The Consummate American Gadol
Like any boy raised on Brooklyn Dodgers turf, he loved to play ball and ping-pong and roller skate. But that didn’t stop him from becoming a diehard Yankee fan. Or an American gadol.
Rabbi Belsky, OU Kosher’s beloved senior halachic consultant, could have pursued a stellar career in the sciences, mathematics or music. Instead, he chose to dedicate his life to learning and disseminating Torah.
Rabbi Belsky saw the Torah and the magnificence of Hashem’s world as one and the same.

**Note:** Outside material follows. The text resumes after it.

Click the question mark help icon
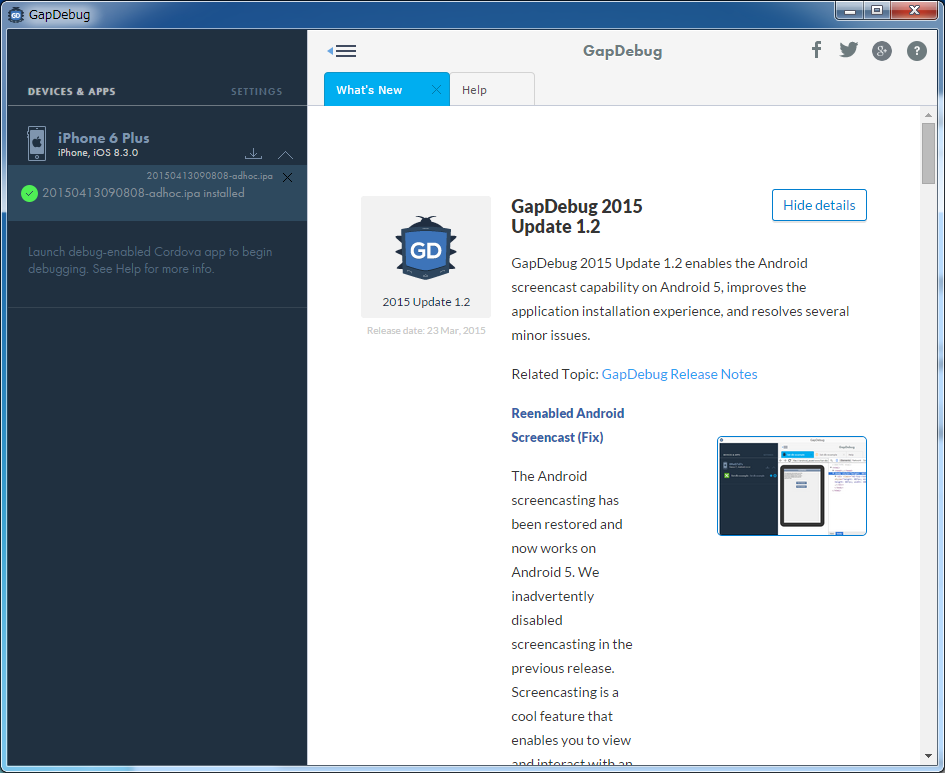Viewport: 945px width, 773px height. coord(916,51)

And he used his breadth of knowledge to enrich as many lives as he could—starting with his family.
“I knew that whatever I asked him, in any area of life—halachah, hashkafah [Jewish philosophy] or hadrachah [life direction]—I’d get the right answer,” says Sarah Hindy Gross, the eldest of the thirteen Belsky children. “And he was always on target.”
The Belsky children grew up on stories about their illustrious ancestors, including Rabbi Binyamin Wilhelm, their father’s maternal grandfather, who was instrumental in founding Yeshiva Torah Vodaath. They also heard stories about their father’s paternal grandparents, Yisroel and Lena Belsky, who made sure their son Berel—Rabbi Belsky’s father—went to yeshivah and stayed in yeshivah, not an easy feat when the majority of Jewish American youth were assimilating rapidly.
America’s Torah giants came to life at the Belsky Shabbat table as their “Poppy” told them about prominent activists and roshei yeshivah with whom he became close, such as the legendary Mike Tress, Rabbi Yaakov Kamenetsky, Rabbi Yisroel Chaim Kaplan, Rabbi Reuven Grozovsky and Rabbi Gedalia Schorr.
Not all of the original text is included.